Badr Albusaidi, ministro degli Esteri del mediatore Oman, ha affermato che i negoziati si sono conclusi “con buoni progressi nell’identificazione di obiettivi comuni e questioni tecniche rilevanti”, ha riferito la BBC.
I segnali di allentamento delle tensioni geopolitiche stanno riducendo l’attrattiva dei beni rifugio come l’argento.
Analisi tecnica dell’argento
La coppia XAG/USD sta salendo a quasi 76,30 dollari al momento in cui scriviamo. La media mobile esponenziale a 20 periodi è in ribasso a 82,57$, indicando un indebolimento della tendenza a breve termine. Il prezzo al di sotto di questo parametro limita la ripresa e garantisce che il rischio si inclini al ribasso.
Il Relative Strength Index (RSI) a 14 giorni è al di sotto della linea mediana, a 44 (neutrale), in linea con uno slancio contenuto.
Una ripresa decisiva al di sopra della media in calo sposterebbe la tendenza e aprirebbe spazio per una ripresa più ampia. Il mancato raggiungimento di questa barriera manterrebbe la pressione al ribasso e lascerebbe il controllo ai venditori. Un movimento dell’RSI sopra i 50 rafforzerebbe la narrazione della ripresa, mentre un ritorno ai minimi dei 40 avvertirebbe di una rinnovata debolezza.
(L’analisi tecnica di questa storia è stata scritta utilizzando uno strumento AI.)
Domande frequenti sull’argento
L’argento è un metallo prezioso molto scambiato tra gli investitori. In passato veniva utilizzato come riserva di valore e mezzo di scambio. Sebbene sia meno popolare dell’oro, i trader possono rivolgersi all’argento per diversificare il proprio portafoglio di investimenti, per il suo valore intrinseco o come potenziale copertura durante i periodi di elevata inflazione. Gli investitori possono acquistare argento fisico in monete o lingotti o scambiarlo attraverso veicoli come i fondi negoziati in borsa che ne seguono il prezzo sui mercati internazionali.

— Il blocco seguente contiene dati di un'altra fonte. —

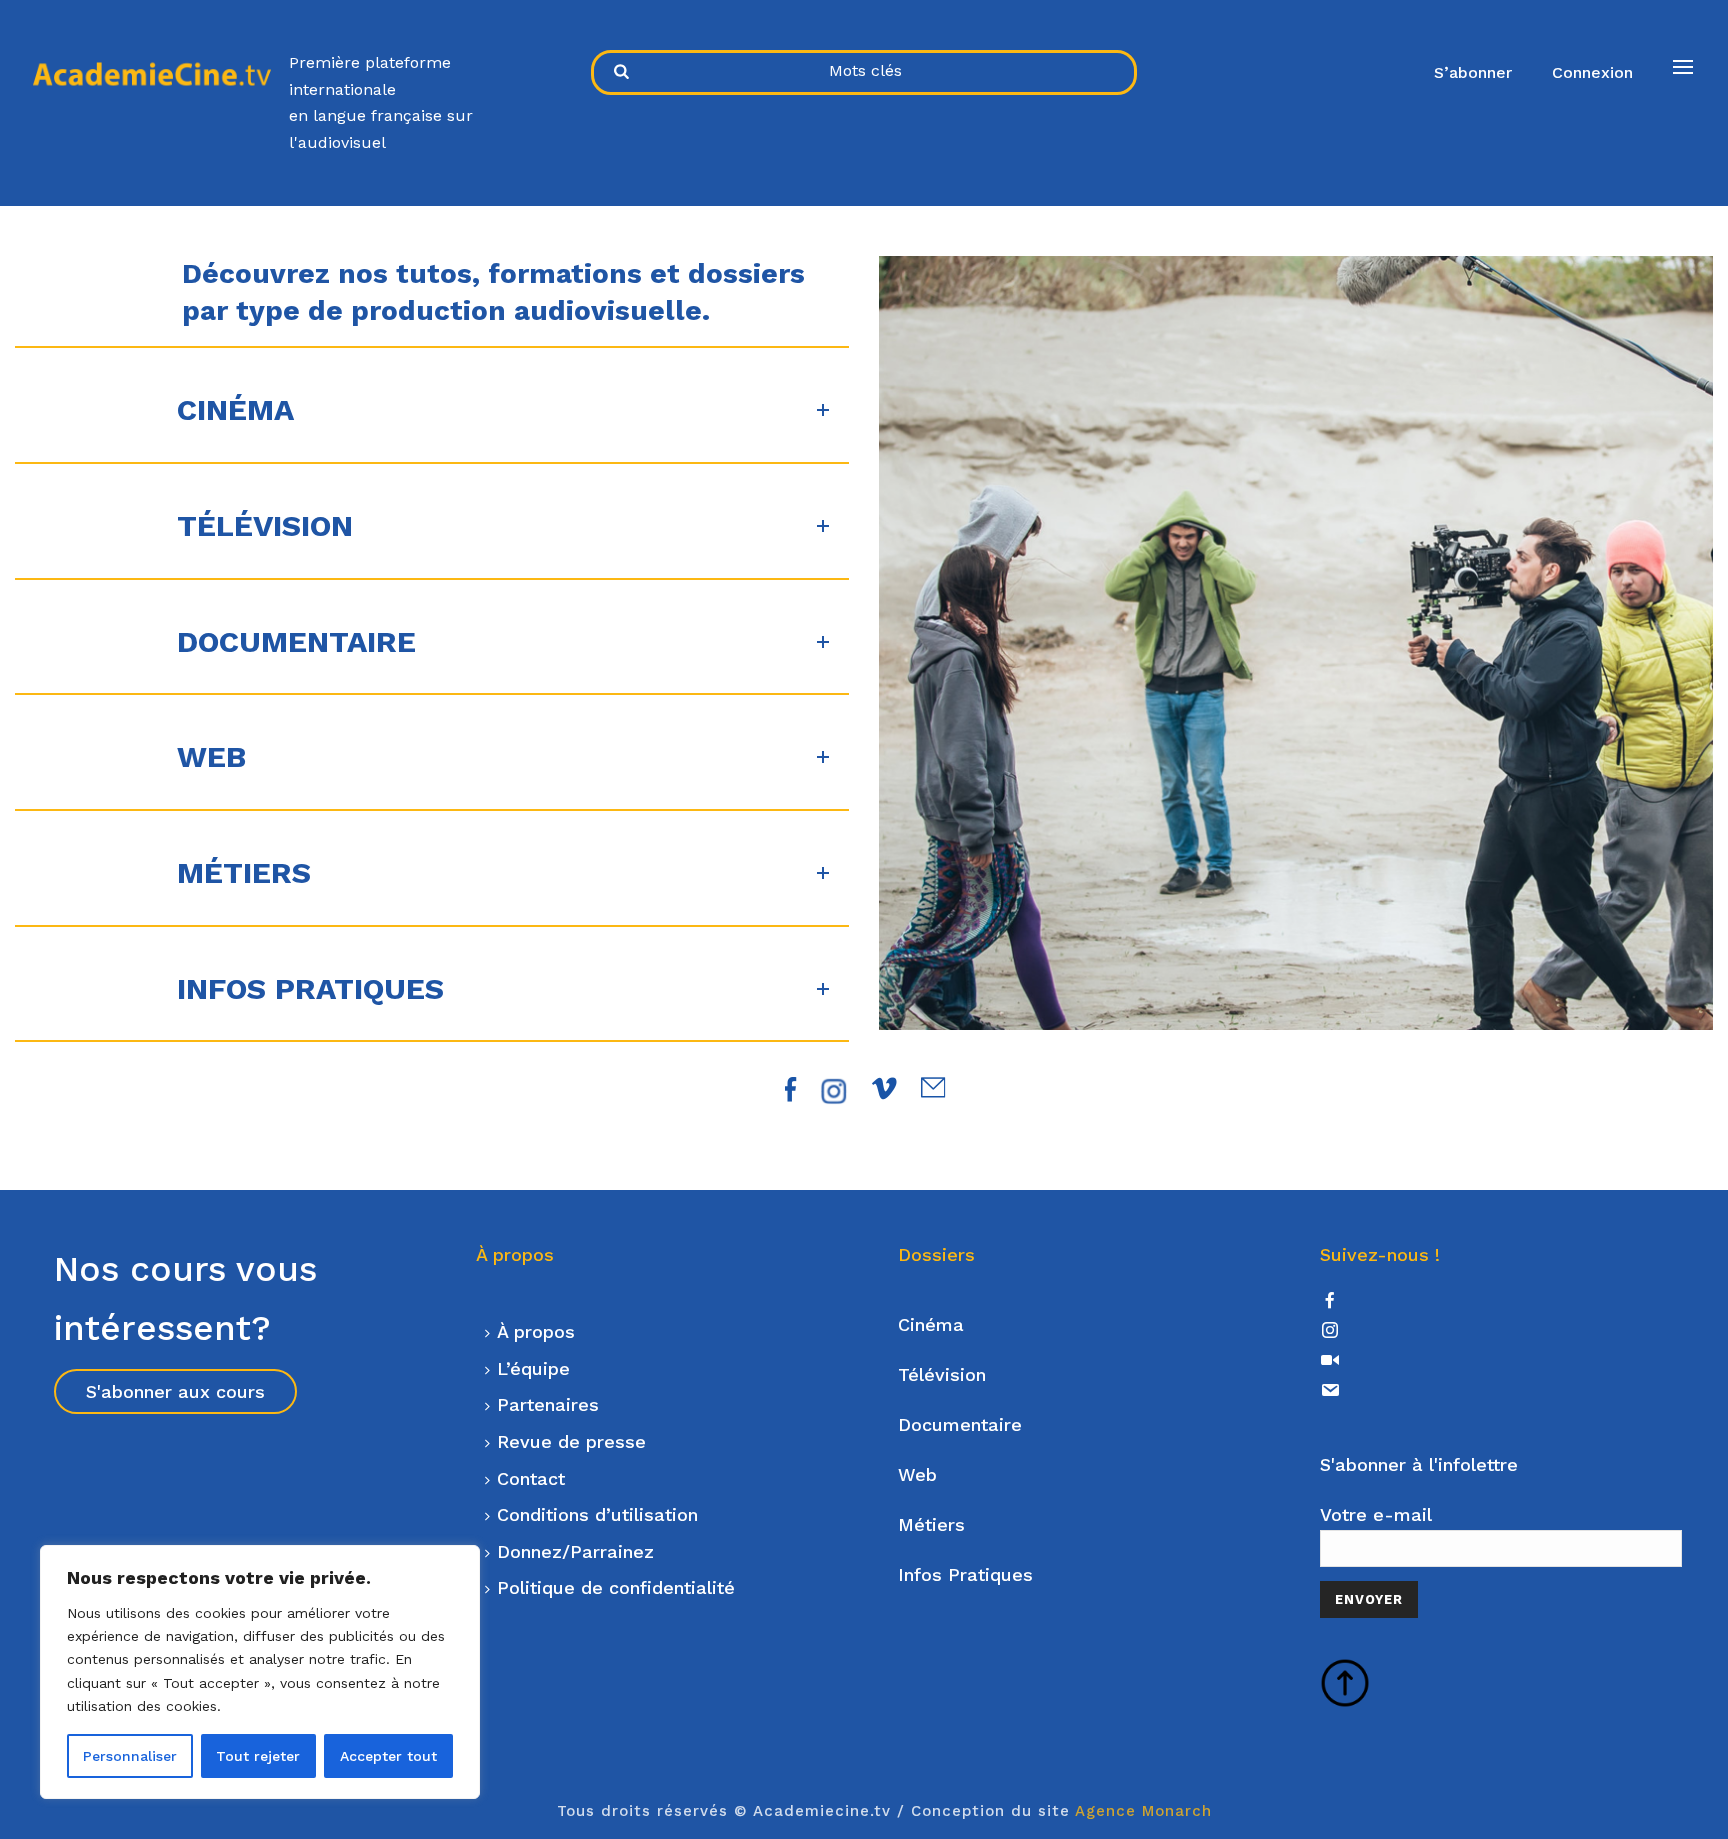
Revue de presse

Il prezzo dell’argento può variare in base a diversi fattori. L’instabilità geopolitica o il timore di una profonda recessione possono far aumentare i prezzi dell’argento a causa del suo status di bene rifugio, anche se in misura minore rispetto all’oro. Essendo un asset non redditizio, l’argento tende ad apprezzarsi quando i tassi di interesse sono più bassi. I suoi movimenti dipendono anche dal comportamento del dollaro statunitense (USD) quando l’asset è valutato in dollari (XAG/USD). Un dollaro forte tende a tenere sotto controllo i prezzi dell’argento, mentre un dollaro più debole probabilmente spingerà i prezzi più in alto. Anche altri fattori come la domanda di investimenti, l’offerta mineraria (l’argento è molto più comune dell’oro) e i tassi di riciclaggio possono incidere sui prezzi.
L’argento è ampiamente utilizzato nell’industria, in particolare in settori quali l’elettronica o l’energia solare, perché ha una delle conduttività elettriche più elevate di qualsiasi altro metallo, più del rame e dell’oro. Un aumento della domanda può far aumentare i prezzi, mentre una diminuzione tende ad abbassarli. Anche le dinamiche nelle economie di Stati Uniti, Cina e India possono contribuire alle fluttuazioni dei prezzi: negli Stati Uniti e soprattutto in Cina, i loro grandi settori industriali utilizzano l’argento in vari processi; In India, anche la domanda dei consumatori per il metallo prezioso per la gioielleria gioca un ruolo cruciale nella determinazione dei prezzi.
Il prezzo dell’argento tende a seguire i movimenti dell’oro. Quando i prezzi dell’oro salgono, l’argento tende a seguire l’esempio poiché il loro status di bene rifugio è simile. Il rapporto oro/argento, che indica il numero di once d’argento necessarie per eguagliare il valore di un’oncia d’oro, può aiutare a determinare la valutazione relativa di entrambi i metalli. Alcuni investitori potrebbero considerare un rapporto elevato come un indicatore del fatto che l’argento è sottovalutato o che l’oro è sopravvalutato. Al contrario, un rapporto basso potrebbe indicare che l’oro è sottovalutato rispetto all’argento.